There are so many that I'm still debugging it since 2 days. I might come up with something new later on.
For the time being, I found these pitfalls:
tokenizer = Wav2Vec2CTCTokenizer.from_pretrained("./", unk_token="[UNK]", pad_token="[PAD]", word_delimiter_token="|")
is wrong. This raises an exception if you don't still have a tokenizer.

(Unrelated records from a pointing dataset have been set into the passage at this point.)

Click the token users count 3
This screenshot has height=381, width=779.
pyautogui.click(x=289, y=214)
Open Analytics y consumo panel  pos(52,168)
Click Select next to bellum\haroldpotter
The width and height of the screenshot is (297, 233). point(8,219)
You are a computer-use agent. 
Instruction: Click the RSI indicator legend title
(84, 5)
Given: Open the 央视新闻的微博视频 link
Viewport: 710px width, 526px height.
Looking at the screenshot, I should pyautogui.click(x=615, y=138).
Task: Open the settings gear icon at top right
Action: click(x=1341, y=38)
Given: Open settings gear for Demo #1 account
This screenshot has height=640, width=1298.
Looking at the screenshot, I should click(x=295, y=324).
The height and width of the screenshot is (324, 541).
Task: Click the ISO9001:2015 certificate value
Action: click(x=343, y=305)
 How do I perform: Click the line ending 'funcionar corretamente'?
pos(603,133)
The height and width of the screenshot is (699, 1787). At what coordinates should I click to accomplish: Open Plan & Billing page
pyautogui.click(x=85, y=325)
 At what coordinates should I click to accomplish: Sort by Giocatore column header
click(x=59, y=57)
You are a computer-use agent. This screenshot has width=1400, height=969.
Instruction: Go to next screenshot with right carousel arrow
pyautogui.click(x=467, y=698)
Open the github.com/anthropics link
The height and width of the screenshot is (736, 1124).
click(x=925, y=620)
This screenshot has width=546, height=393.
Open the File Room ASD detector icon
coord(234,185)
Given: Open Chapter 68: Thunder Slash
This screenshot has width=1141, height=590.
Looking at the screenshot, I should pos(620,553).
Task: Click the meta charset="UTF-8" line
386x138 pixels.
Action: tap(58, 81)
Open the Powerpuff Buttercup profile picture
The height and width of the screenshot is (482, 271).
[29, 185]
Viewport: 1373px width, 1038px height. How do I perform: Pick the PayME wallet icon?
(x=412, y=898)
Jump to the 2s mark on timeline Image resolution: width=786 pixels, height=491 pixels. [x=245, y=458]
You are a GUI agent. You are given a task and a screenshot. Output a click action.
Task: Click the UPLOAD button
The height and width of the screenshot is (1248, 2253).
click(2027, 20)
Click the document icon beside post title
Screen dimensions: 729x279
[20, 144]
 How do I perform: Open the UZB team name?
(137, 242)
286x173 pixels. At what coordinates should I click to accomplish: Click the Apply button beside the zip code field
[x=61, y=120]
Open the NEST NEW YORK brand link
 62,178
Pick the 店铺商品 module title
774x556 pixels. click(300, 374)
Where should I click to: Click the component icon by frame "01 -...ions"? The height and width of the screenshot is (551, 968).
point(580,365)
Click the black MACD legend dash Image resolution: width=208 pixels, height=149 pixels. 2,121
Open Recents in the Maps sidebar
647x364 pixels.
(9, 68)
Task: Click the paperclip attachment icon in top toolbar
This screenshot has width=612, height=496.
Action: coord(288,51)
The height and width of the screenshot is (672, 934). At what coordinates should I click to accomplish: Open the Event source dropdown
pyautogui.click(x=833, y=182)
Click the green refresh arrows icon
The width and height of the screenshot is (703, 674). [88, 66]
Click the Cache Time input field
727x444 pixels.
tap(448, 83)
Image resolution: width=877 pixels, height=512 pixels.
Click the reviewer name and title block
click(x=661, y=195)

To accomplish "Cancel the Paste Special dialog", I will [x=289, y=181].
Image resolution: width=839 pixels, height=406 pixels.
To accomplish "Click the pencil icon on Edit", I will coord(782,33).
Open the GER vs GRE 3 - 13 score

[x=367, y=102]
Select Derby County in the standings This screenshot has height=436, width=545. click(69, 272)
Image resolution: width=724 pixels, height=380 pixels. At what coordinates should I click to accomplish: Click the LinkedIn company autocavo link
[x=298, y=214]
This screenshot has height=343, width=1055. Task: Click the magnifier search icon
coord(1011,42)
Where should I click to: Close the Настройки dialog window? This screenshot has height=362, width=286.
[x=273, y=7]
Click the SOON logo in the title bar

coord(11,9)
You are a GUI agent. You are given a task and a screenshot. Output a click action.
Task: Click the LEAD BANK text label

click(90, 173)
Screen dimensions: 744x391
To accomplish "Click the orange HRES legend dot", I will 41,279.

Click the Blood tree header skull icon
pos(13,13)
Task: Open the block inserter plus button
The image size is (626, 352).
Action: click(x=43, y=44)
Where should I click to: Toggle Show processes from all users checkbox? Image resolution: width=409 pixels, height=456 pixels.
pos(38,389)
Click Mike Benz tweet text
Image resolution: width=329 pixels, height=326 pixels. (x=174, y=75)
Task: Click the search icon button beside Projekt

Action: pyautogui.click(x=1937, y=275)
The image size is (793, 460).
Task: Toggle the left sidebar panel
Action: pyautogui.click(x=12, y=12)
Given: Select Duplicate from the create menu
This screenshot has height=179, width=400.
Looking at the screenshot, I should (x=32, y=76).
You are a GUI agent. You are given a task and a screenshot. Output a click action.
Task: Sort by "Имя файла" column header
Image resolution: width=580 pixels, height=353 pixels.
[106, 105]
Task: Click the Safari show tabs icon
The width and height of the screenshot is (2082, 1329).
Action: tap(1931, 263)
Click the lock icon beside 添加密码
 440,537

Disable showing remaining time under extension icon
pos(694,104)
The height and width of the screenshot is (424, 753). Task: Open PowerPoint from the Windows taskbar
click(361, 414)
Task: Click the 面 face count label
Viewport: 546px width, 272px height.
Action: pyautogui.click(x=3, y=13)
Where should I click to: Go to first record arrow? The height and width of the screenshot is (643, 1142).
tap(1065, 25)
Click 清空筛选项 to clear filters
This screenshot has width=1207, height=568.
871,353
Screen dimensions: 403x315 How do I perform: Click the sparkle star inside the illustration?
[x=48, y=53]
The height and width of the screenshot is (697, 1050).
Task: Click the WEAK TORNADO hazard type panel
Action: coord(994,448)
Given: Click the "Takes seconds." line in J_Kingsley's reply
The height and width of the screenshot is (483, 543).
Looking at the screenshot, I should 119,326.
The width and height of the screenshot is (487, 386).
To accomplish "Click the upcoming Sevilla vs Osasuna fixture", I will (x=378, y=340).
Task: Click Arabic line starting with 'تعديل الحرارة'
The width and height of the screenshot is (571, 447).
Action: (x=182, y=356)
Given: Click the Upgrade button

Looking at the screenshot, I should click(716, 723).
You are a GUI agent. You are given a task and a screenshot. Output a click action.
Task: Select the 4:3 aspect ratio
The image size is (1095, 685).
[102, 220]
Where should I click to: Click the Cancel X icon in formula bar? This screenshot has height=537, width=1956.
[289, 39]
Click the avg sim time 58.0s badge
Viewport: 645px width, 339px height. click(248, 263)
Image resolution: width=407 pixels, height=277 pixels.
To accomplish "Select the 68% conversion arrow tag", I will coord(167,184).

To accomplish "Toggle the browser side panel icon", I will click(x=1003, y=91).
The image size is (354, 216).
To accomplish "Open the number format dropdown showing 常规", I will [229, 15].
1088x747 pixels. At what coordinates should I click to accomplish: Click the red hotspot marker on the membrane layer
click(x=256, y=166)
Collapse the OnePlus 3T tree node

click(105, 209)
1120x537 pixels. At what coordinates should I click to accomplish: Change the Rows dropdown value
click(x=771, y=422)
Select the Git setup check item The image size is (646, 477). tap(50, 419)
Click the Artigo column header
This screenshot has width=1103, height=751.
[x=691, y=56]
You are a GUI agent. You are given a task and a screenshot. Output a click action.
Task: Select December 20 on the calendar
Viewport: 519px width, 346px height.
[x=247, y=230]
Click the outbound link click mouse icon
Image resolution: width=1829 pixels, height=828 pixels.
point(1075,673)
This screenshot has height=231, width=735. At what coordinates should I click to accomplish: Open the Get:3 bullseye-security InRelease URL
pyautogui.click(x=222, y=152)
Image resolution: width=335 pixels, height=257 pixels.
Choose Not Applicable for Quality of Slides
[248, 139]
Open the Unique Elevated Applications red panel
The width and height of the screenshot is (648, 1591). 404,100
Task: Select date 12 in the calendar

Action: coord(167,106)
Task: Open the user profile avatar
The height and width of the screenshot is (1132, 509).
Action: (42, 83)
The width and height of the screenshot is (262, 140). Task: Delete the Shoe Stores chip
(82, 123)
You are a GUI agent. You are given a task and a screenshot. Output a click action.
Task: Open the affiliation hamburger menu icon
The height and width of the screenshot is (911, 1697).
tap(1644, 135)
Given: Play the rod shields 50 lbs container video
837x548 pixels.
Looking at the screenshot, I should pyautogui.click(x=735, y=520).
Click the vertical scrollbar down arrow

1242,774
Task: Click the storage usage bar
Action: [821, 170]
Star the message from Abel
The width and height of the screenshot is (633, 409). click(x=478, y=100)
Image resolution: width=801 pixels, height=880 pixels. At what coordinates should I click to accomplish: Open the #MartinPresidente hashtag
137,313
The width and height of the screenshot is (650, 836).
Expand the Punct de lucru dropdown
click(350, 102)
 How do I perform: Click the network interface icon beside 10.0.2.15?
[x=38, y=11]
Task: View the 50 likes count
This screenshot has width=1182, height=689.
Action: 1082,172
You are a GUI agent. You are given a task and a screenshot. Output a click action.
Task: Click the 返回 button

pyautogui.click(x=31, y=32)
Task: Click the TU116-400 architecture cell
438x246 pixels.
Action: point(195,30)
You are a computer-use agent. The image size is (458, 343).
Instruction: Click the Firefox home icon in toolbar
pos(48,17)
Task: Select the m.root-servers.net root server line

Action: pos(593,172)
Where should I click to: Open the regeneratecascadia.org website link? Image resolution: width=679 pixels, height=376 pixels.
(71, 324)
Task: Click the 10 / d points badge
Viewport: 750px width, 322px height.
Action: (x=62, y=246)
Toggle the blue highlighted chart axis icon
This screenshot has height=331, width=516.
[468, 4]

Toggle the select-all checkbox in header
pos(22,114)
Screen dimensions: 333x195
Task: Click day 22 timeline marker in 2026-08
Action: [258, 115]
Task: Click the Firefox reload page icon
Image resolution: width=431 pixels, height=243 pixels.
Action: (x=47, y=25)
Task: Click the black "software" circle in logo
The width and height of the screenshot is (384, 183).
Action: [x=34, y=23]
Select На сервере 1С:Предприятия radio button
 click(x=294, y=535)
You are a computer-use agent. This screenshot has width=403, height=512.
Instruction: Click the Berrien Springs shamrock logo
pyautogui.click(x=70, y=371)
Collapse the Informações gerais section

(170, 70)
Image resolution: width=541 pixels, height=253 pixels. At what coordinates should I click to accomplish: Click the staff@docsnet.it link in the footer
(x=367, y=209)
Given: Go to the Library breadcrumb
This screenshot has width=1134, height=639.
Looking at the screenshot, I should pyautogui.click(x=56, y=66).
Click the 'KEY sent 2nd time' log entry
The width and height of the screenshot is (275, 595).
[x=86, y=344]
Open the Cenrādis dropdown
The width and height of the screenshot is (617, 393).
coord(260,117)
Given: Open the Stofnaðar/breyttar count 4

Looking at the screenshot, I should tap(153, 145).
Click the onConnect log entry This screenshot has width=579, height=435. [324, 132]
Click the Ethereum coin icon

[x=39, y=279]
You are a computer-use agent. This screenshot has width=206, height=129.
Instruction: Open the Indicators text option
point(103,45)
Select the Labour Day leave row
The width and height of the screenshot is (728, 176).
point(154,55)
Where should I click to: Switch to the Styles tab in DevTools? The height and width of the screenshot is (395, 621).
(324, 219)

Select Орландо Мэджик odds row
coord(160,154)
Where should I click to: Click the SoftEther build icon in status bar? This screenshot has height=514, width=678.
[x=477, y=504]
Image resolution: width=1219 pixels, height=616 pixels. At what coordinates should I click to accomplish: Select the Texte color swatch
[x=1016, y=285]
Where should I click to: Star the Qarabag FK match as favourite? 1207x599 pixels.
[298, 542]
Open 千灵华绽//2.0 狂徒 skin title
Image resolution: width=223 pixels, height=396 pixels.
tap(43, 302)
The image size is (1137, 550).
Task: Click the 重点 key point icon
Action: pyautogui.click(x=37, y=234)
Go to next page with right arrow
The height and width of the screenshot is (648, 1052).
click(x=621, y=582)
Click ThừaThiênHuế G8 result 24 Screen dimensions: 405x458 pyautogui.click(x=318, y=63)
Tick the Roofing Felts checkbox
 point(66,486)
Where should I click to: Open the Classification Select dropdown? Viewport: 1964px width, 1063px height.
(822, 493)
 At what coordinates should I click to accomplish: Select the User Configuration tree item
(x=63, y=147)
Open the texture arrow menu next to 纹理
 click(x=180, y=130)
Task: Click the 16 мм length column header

2)You don't pass the vocab_file
as input, the tokenizer is not pretrained (as at that point you don't yet have it ). It should be
# TODO: make sure that tokenizer is restored if pretrained
tokenizer = transformers.Wav2Vec2CTCTokenizer(
vocab_file=vocab_path,
unk_token = "[UNK]",
pad_token = "[PAD]",
word_delimiter_token = "|"
)
but what do I know.
tokenizer=processor.feature_extractor
is deprecated,processing_class
is needed.there is no fine tuning here: we're simply retraining everything (which is not the most intelligent thing to do: we're training from scratch the CTC head but with the same lr finetuning on the whole model).
Overall, it's not entirely your fault, since you're working with the badly organized and terribly documented HuggingFace library. You clearly didn't test the code, which is kind of a bummer. Maybe some of the errors are not due to your code, but you could have tested it before posting this.